And until you reach MMI–Maximum Medical Improvement–you can’t get an assessment from a qualified physician as to the permanent anatomical changes or permanent injuries that that individual’s going to suffer from. It’s only at that point that you can look at your special damages, what’s been incurred for medical bills, and then your noneconomic damages that relates to the pain and suffering both past and future, and the permanency, that you can then begin to evaluate the client.
And I will advise clients that insurance companies use technology and software–one of them’s called Colossus and there are many others–in which they factor in the age, the gender, the type of injury, the geographic location where the case is pending, and they put all of that information into Colossus or some of these other software programs and say, okay, we have a 33-year-old male that suffered five percent permanent or partial disability to his neck as a result of a whiplash injury and has suffered $10,000 in medical bills to date, plus a certain amount in terms of lost wages.
They put that all into the computer and gives them a range of the value of those cases. And I explain to the clients that that doesn’t happen until, as Paul says, you have every piece to the puzzle.
Stephanie Francis Ward: Okay. Kerry, what do you think about taking on a client who’s had a couple of different lawyers?
Kerry Wisser: A couple of different lawyers…
Stephanie Francis Ward: For the same matter.
Kerry Wisser: Okay. Well, I can tell you that in my 26 years doing this I’ve never been fired by a client; so if a client has fired a couple of different lawyers, ordinarily I want to know who those lawyers were. If they were lawyers that I know and generally respect, then my antenna’s gonna go up. And then I’m gonna ask the client what represented the breakdown.
And ordinarily if it’s a claim of lack of communication or a lack of hand-holding or something of that nature, then I’ll make a phone call, with the permission of the client, to that other lawyer and see what perspective that lawyer gives. But I would certainly think hard and fast about…
I mean, if it’s one lawyer I can understand that, but if there have been multiple lawyers that someone has walked away from, I’d be concerned as to the reasons why, especially if they’re lawyers that I know and respect.

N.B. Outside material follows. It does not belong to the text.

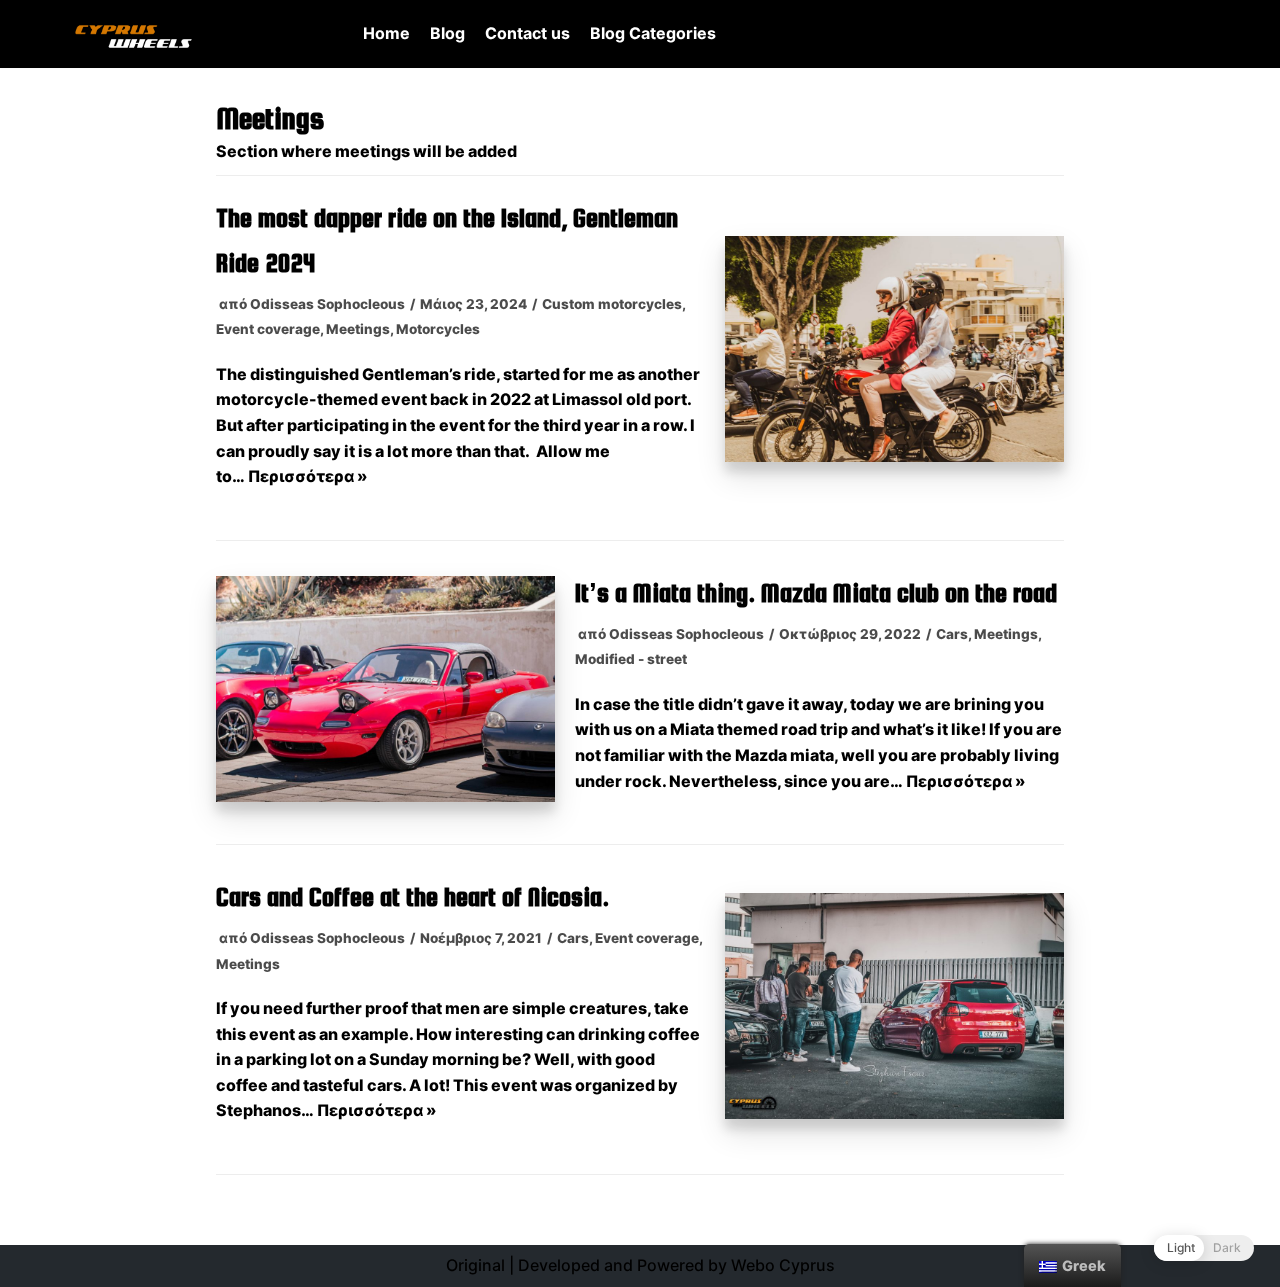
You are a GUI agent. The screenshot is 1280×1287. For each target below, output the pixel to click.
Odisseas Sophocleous (327, 304)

Paul Kiesel: And I have almost a harder and fast rule. I consider–consider–taking a case from an attorney if the circumstances were appropriate. You made a bad choice you didn’t realize it when you retained that attorney, that’s fine. If it’s more than Lawyer Number One, I don’t care how good the case is, I run away from it. It’s not worth the effort of taking that case. I would say what kills you is not the cases that you pass on, it’s the case that you made the mistake in taking in the first place.
Stephanie Francis Ward: And was this a lesson you learned personally? How did you reach that decision?

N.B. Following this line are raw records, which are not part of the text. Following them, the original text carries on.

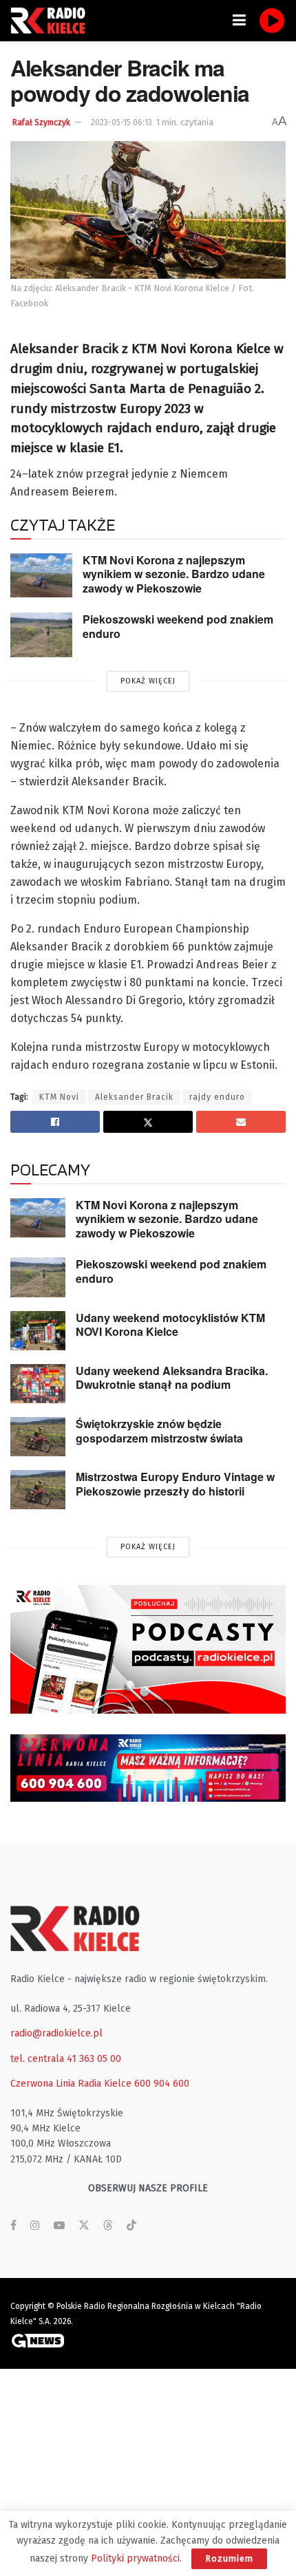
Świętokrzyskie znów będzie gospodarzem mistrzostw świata (159, 1431)
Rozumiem (229, 2558)
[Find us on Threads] (108, 2226)
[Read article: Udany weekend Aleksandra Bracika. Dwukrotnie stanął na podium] (37, 1383)
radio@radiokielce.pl (56, 2033)
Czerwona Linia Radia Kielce (70, 2083)
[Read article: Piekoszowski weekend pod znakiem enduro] (41, 635)
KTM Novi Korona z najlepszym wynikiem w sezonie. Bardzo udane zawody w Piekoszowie (174, 574)
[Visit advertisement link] (148, 1649)
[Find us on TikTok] (131, 2226)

Paul Kiesel: Well, actually…
Kerry Wisser: He’s smiling!
Paul Kiesel: If you could see my smile… Yes, I learned that lesson personally on a case. It was a case you could barely not take. It was the third lawyer–who will remain nameless... The client was walking away from a $7 million offer. Came to me, I took the case. I ultimately reached an $11 million resolution only to be sued for legal malpractice, having gotten more money than had ever been achieved in a similar case in the country. And ultimately it was dismissed but not… after years of agony. And my antenna went up at the beginning and I learned I’ll never go there again.
Stephanie Francis Ward: Okay. Paul, I’m curious. Have there been times in your career where a case came in and you thought it looked really good and then it just went south?

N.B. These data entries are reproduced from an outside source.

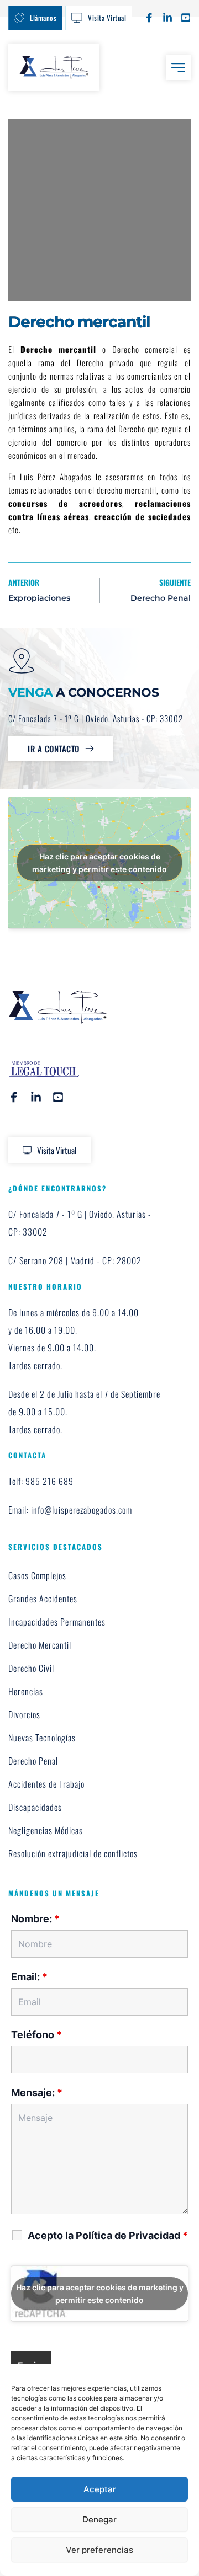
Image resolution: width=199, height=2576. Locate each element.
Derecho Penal (160, 598)
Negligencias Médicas (45, 1830)
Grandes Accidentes (42, 1598)
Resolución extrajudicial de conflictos (73, 1853)
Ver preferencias (99, 2550)
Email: (29, 1976)
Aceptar (99, 2489)
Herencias (25, 1691)
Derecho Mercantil (39, 1645)
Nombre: (35, 1919)
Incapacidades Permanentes (57, 1621)
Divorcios (24, 1714)
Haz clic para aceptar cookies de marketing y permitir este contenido (99, 863)
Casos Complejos (37, 1575)
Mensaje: (36, 2092)
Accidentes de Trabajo (46, 1784)
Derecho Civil (31, 1668)
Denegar (99, 2519)
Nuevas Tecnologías (42, 1737)
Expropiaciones (39, 598)
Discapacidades (35, 1807)
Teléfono (36, 2034)
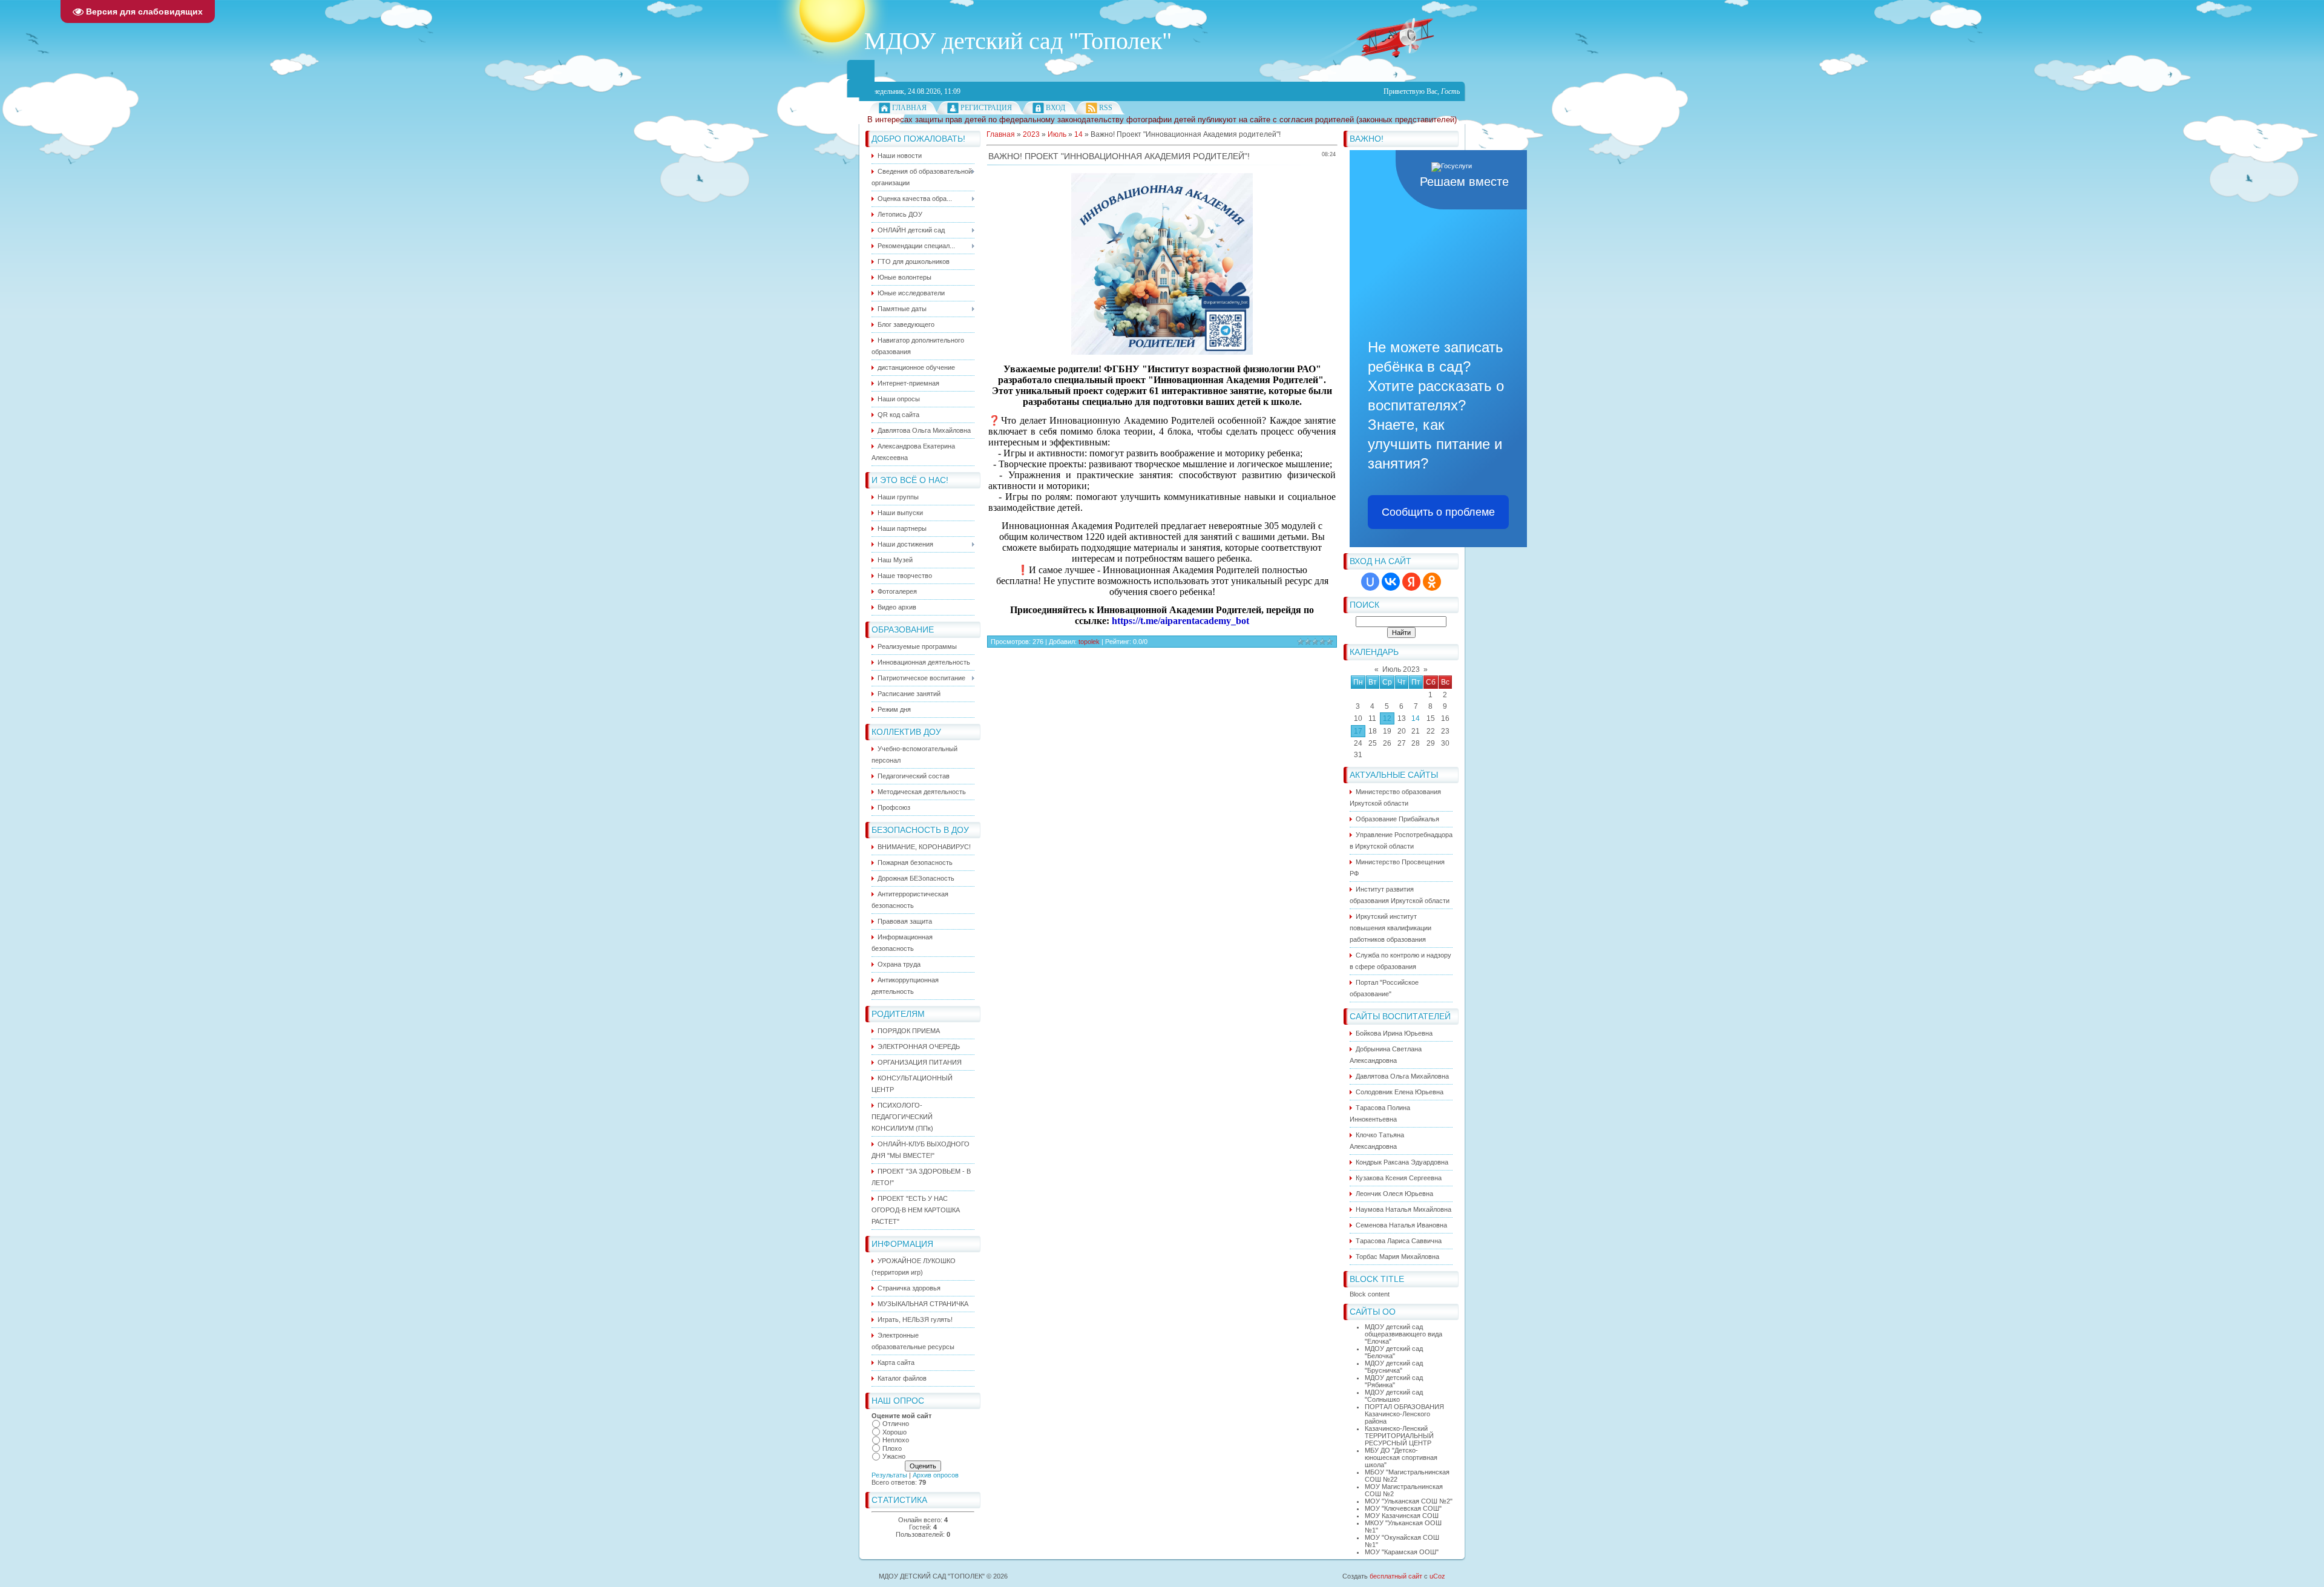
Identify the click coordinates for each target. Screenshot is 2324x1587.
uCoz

Paul Kiesel: More times than I could count. We don’t have enough time!
Stephanie Francis Ward: Could you tell us in a nutshell what did you learn from those experiences?
Paul Kiesel: Well, I think you have to always recognize that our job is to do due diligence. That due diligence involves your diligence with the client; it involves the underlying incident itself…
An example, Stephanie, is a case I took in where the liability appeared absolute; the damages were horrific; but when the client came in to me, he was a convicted felon and never admitted… I never knew of his felonies. And it wasn’t until we were about 90 days away from the trial that the client acknowledged that he was a convicted felon.
And that, in part, was my failing to adequately do my own internal investigation with the client and some other factors that led me not to realize what was happening. But that’s where you need to be very careful in all of your cases to really do your due diligence and not be blinded by the severity of the injuries or the apparent simplicity of the liability. You really need to in each and every case, big or small, you need to really do an analysis and follow through.
Kerry Wisser: Do you know, that can occur, unfortunately, even in circumstances in which a lawyer has done the due diligence and which things occur within the client’s life during the case that can substantially affect what happens.
I had a medical malpractice case in regard to a 16-year-old boy. The case was a sound case; the damages were substantial. And because he was 16, it was brought, again under Connecticut law, through what’s known as a guardian and best friend, which ordinarily is a parent. So the parent is the one that has the ultimate control of the case.
Well, during the pendency of the case the young man grew to be 18 and now he was the age of majority. Had a falling out with his parents, said, “I need a new retainer agreement with you,” I was obliged to enter into that new retainer agreement when he turned 18, and then he fell into substance abuse issues.
So here we had a substantial case of great value–good liability–and by the time the case was to be tried I had a guy that was stuck in rehab and one who just said, “I just want anything for the case.”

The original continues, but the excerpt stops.